▸ DATA TO EXAMINE
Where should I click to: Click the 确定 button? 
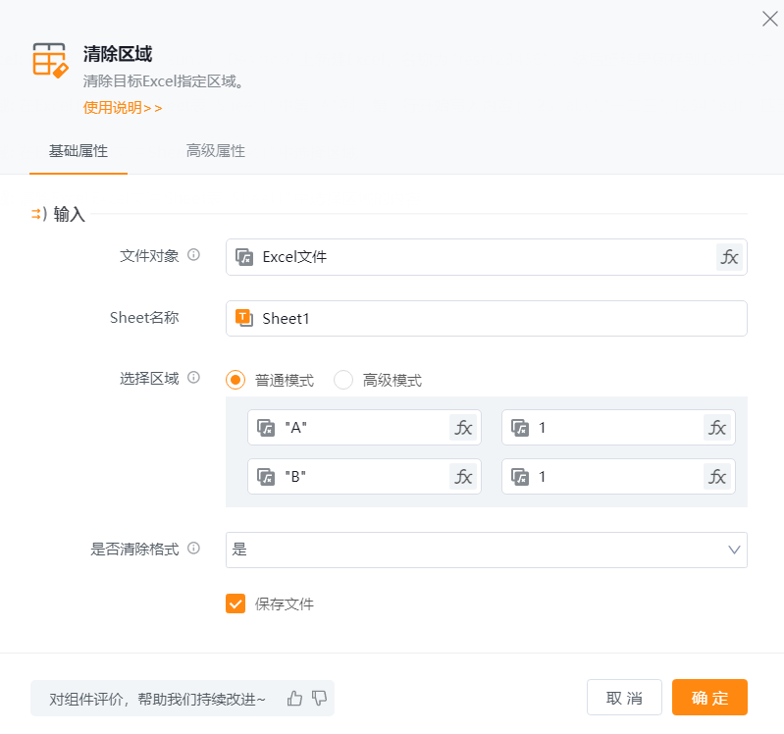(x=709, y=698)
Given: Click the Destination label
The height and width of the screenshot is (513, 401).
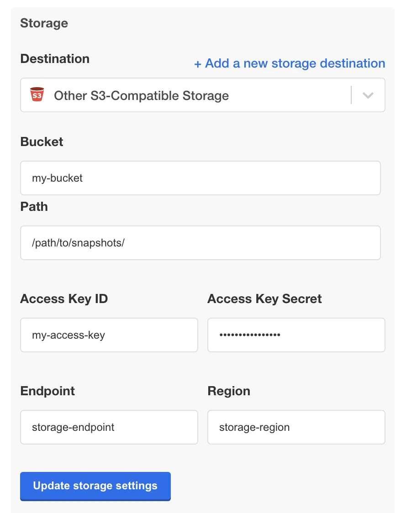Looking at the screenshot, I should 55,59.
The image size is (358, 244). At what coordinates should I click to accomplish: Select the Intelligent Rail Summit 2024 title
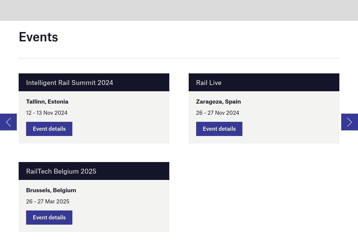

▸ TASK TO CARRY OUT
In the reply, every line of the material above is to be reproduced verbatim, and the images are to be left out.

▸ TASK OUTPUT
Where should I click to: Click the 确定 button? 
(x=709, y=698)
Given: Click the Destination label
The height and width of the screenshot is (513, 401).
Looking at the screenshot, I should 55,59.
The image size is (358, 244). At what coordinates should I click to accomplish: Select the Intelligent Rail Summit 2024 title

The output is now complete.